Вспомнить всё - Филип Киндред Дик
Эддисон смерил чернокожего оценивающим взглядом.
– Я знал, что вы намерены сказать, еще до того, как вы подошли к нам.
«Слово в слово, – добавил он про себя. – Сомнений не остается: я прав, Бенц ошибается, и все это будет повторяться снова и снова… будто пластинку заело».
– Возможно, я все же смогу убедить вас вернуться к мисс Хокинс по-хорошему, – заметил агент нацбезопасности, указав пальцем на крохотную втулку наушника в правом ухе. – Все мы только что, буквально пару минут назад, получили некую информацию под грифом «срочно» для передачи вам, если удастся вас обнаружить. Среди развалин пускового комплекса… обломки в данный момент чуть ли не сквозь сито просеивают, вы в курсе?

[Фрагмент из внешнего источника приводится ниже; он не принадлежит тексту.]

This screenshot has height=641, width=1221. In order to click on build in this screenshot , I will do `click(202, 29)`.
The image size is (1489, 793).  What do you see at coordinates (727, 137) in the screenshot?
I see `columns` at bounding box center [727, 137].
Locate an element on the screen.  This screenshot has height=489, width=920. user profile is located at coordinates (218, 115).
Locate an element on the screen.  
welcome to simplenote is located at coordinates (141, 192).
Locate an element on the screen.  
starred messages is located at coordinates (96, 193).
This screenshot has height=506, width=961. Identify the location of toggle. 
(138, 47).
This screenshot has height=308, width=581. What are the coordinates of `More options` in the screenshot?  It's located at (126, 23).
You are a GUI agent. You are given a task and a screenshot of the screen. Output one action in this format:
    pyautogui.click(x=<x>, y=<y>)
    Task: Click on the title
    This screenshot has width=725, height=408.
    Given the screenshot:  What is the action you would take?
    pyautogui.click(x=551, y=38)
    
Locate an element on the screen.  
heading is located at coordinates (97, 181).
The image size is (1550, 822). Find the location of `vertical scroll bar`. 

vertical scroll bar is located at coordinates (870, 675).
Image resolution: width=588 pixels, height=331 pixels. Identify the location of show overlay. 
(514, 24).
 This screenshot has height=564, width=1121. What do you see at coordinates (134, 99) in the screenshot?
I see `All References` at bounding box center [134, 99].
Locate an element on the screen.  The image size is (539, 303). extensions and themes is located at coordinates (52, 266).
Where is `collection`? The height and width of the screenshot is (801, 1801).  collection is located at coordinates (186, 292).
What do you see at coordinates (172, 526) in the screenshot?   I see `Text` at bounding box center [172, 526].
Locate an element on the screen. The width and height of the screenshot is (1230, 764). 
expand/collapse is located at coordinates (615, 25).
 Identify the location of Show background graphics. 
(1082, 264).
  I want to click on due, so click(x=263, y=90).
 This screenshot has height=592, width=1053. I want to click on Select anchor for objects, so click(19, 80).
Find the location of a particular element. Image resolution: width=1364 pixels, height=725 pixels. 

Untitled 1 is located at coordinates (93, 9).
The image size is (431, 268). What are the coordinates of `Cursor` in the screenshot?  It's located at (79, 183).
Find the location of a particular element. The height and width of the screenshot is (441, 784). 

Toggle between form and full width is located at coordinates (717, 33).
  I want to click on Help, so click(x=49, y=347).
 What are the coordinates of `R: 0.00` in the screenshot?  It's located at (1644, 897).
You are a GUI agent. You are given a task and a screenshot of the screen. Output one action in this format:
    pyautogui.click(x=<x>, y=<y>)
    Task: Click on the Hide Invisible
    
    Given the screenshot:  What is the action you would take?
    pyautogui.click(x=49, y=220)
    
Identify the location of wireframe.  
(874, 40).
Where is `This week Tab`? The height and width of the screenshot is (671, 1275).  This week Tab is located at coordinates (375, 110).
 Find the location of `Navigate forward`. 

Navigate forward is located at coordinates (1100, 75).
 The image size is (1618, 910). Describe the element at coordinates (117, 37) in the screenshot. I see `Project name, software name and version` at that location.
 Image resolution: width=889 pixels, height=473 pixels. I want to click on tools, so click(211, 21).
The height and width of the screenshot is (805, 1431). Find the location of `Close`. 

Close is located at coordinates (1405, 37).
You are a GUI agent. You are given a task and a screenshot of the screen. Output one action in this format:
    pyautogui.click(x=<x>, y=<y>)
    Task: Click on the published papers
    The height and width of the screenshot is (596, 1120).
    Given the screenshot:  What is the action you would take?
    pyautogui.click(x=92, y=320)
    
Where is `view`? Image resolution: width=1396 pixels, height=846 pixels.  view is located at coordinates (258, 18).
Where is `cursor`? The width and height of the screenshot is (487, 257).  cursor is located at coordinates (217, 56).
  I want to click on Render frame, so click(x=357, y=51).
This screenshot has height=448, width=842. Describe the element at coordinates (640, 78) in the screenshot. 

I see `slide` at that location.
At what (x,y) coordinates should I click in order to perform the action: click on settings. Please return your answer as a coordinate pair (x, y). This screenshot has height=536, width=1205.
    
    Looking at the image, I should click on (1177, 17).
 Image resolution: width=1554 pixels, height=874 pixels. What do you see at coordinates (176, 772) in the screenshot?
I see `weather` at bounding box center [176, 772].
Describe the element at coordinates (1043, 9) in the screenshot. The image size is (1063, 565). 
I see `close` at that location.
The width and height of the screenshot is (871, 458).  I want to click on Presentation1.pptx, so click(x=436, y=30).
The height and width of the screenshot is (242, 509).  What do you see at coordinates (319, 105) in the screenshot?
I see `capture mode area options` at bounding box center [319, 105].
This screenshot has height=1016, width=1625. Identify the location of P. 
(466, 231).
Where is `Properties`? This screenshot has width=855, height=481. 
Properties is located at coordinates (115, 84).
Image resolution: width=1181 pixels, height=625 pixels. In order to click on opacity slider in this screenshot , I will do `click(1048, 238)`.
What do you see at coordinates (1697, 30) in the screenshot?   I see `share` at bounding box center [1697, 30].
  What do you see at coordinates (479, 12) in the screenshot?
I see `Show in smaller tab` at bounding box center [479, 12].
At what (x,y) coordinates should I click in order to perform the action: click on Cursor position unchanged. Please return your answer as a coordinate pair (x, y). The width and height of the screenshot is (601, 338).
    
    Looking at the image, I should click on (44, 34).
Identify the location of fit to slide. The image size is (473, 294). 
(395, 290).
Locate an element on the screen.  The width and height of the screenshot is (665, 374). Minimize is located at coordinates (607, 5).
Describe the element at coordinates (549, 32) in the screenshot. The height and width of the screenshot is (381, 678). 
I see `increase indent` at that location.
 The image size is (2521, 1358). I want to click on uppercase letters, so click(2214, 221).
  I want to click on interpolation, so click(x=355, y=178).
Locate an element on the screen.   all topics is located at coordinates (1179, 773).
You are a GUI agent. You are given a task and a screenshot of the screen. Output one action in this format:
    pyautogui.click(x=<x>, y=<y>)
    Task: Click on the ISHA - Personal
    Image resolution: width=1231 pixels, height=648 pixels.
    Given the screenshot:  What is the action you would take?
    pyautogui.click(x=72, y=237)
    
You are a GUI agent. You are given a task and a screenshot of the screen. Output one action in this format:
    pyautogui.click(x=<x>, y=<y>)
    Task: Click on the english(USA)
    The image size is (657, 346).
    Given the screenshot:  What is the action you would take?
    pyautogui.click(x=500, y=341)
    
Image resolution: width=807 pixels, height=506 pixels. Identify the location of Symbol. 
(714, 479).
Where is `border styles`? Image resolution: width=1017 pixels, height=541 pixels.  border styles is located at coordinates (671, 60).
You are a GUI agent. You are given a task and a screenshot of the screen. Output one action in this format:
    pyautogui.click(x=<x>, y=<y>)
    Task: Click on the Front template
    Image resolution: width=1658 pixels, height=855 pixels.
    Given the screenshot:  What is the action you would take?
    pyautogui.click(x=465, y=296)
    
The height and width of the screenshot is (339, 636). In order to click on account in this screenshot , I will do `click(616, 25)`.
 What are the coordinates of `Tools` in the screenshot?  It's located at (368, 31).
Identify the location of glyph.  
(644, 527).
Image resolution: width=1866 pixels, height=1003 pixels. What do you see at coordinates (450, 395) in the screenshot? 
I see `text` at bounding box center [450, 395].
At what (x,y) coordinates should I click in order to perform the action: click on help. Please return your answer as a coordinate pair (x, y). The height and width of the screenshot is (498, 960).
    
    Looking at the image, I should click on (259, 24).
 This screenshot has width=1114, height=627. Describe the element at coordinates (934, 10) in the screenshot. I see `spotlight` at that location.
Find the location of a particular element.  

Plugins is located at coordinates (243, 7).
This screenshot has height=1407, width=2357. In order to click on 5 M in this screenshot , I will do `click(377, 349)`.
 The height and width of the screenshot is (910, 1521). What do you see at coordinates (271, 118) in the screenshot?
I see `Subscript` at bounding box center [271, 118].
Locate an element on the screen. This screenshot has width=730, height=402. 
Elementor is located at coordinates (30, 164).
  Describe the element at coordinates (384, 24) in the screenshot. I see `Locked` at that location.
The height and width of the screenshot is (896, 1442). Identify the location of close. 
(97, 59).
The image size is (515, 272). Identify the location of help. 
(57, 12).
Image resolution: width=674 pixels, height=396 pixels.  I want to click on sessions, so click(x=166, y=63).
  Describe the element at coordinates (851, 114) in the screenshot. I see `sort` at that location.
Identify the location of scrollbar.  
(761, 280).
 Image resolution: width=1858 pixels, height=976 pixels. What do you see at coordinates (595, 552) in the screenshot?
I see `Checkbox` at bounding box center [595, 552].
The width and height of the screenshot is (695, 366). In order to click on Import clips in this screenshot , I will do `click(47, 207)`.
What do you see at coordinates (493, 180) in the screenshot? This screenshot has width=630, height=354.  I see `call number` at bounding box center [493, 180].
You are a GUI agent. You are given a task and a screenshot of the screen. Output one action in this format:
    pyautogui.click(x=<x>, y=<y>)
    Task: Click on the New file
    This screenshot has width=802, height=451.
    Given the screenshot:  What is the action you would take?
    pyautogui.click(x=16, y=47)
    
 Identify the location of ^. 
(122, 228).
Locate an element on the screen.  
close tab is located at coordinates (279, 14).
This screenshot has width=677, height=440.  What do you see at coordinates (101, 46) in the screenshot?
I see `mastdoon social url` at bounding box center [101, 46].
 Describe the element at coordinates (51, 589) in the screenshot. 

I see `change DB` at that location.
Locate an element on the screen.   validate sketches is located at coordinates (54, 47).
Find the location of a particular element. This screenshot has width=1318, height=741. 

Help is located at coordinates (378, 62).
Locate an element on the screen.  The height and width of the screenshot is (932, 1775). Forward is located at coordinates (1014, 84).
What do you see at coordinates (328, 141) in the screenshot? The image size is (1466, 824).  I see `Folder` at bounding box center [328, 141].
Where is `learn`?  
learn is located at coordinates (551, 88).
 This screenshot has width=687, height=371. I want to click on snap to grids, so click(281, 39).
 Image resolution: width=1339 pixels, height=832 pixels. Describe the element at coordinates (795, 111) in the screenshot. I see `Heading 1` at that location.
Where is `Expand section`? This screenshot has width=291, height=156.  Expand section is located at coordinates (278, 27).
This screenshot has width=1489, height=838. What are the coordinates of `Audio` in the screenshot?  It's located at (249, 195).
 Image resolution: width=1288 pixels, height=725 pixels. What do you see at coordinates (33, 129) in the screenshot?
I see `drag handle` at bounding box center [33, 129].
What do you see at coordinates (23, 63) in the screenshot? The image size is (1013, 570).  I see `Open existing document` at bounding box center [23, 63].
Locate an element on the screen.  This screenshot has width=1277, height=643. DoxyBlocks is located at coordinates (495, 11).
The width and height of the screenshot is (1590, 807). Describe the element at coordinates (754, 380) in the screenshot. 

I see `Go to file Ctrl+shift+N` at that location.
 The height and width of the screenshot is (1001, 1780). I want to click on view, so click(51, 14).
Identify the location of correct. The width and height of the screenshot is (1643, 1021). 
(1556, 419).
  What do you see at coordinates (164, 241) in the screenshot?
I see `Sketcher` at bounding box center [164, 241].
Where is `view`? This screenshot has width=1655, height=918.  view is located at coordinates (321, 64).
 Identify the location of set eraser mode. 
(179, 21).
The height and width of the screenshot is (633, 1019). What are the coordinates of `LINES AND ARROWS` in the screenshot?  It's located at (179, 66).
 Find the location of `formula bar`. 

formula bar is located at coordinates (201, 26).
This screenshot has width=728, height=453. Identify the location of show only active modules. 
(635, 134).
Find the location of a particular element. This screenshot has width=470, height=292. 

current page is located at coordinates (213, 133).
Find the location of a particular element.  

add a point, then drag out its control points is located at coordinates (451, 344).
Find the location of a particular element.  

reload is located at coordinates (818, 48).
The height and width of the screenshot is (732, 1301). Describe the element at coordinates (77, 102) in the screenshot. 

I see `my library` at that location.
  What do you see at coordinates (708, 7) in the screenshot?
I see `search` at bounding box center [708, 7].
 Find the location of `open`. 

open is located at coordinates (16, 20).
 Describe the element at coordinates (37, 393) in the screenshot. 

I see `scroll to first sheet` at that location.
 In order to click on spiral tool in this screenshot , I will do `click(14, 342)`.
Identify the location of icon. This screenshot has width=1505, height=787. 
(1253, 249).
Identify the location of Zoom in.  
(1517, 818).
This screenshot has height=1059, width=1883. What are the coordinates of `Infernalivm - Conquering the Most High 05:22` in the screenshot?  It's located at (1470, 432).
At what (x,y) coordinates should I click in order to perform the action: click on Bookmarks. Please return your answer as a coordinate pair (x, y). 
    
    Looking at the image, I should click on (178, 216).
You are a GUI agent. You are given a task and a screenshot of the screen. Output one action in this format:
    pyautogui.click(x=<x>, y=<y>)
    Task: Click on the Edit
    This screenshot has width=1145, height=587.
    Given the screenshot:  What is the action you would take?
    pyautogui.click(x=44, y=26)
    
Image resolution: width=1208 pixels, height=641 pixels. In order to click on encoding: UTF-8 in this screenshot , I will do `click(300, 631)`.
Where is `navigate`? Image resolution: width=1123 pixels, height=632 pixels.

– В курсе, – подтвердил Эддисон.
– Так вот, первая зацепка вроде бы найдена. Кто-то из вас, вопреки всей предпусковой подготовке, в нарушение всех инструкций привез обратно, из целевого ПВК, нечто лишнее. Сверх увезенного с собой.
– Объясните-ка прежде другое, – потребовал Эддисон Дуг. – Допустим, меня здесь увидят. Допустим, узнают… и что? Что в этом страшного?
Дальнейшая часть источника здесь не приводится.